ALX's conjugate foray goes clinical

ALX2004, the anti-EGFR antibody-drug conjugate towards which ALX Oncology looks increasingly likely to pivot, has started its first-in-human study, recent listings on the clinicaltrials.gov registry reveal.

Also new into the clinic are another in vivo Car-T therapy, plus a neoantigen immunotherapy originated by Curevac; however, the extent to which the latter will continue once BioNTech completes its acquisition of Curevac remains to be seen. In contrast, ALX2004 is gaining an increasingly high profile given ALX's failures with the troubled CD47 inhibitor evorpacept.

The latest flop came in April when evorpacept failed two head and neck cancer studies. Despite this, the project remains in ALX's pipeline, with various combination trials continuing in breast, colorectal and gastric cancers, as well as multiple myeloma.

Meanwhile, the company presented ALX2004 in March as its first shot at the ADC modality, justifying its interest by the fact that there are no approved anti-EGFR ADCs, and that ALX2004 is one of just two clinical-stage projects that use topoisomerase 1 inhibitor payloads. ALX2004 got IND clearance in April, and its new phase 1 solid tumour trial is to yield initial safety data in the first half of 2026.

In vivo

In vivo Car-T, involving the delivery of genetic material that generates Car-T cells in a patient's body, rather than transfecting cells ex vivo and reinfusing the resulting expanded cell product, has been gaining traction of late, helped by AstraZeneca and AbbVie's respective acquisitions of EsoBiotec for $425m and Capstan for $2bn.

Other deals include a 2024 tie-up between Astellas and Kelonia Therapeutics, and the first fruit of this, an anti-BCMA project coded KLN-1010, has just entered its first clinical study. This makes KLN-1010 the sixth cancer-focused in vivo Car-T to go into the clinic, after Interius's INT2104, Umoja's UB-VV111, Astra's ESO-T01, Starna's STR-P004 and Legend's LVIVO-TaVec100.

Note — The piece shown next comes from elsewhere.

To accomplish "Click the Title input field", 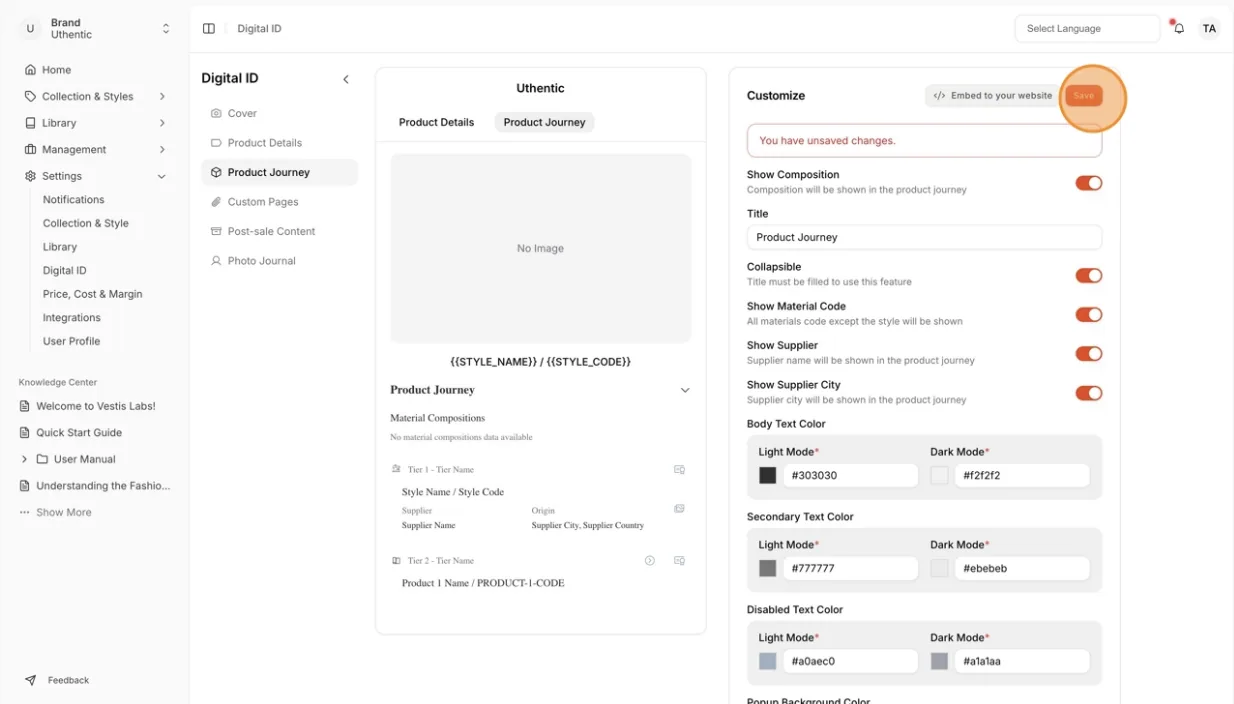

Traditional ex vivo Car-Ts newly into the clinic include Bioheng's CTD402 and Carsgen's CT1194C. The latter company is most famous for having filed another asset, satricabtagene autoleucel, for gastric cancer in China, making this the first ever solid tumour submission for a Car-T therapy.

Recently disclosed first-in-human studies*

Note: *projects newly listed on the clinicaltrials.gov database between 3 and 25 Jul 2025.

Meanwhile, Curevac caused some surprise in June when it agreed to be bought by BioNTech in an all-stock deal valuing its stock 95% below its 2021 peak. Curevac's slimmed-down pipeline included two mRNA-based immunotherapies: CVGBM, in phase 1 in brain cancer, and CVHNLC, a preclinical asset derived from a collaboration with myNEO; now the latter has started a first-in-human Keytruda combo trial.

The takeover is set to close later this year, and BioNTech's likely goal in doing the deal was to avoid the nuisance of litigation – something that's separately just been settled with the payment of $370m to Curevac plus a 1% royalty on related products. As such, and given that BioNTech is developing other neoantigen immunotherapies, its interest in CVHNLC is anyone's guess.

New first-in-human trial listings also include three radioconjugates, an approach that continues to generate much interest. One comes from Kelun, a group better known for ADCs and a high-profile deal with Merck & Co, and another from the private Swedish company Affibody, which has made a push into this modality as well as into radioligand-based tracers.

Another private biotech, the Canada-based Alpha-9 Oncology, closed a $175m series C financing round last October; A9-3408, an undisclosed project that uses actinium-225 as the isotope, appears to be its first therapeutic into the clinic.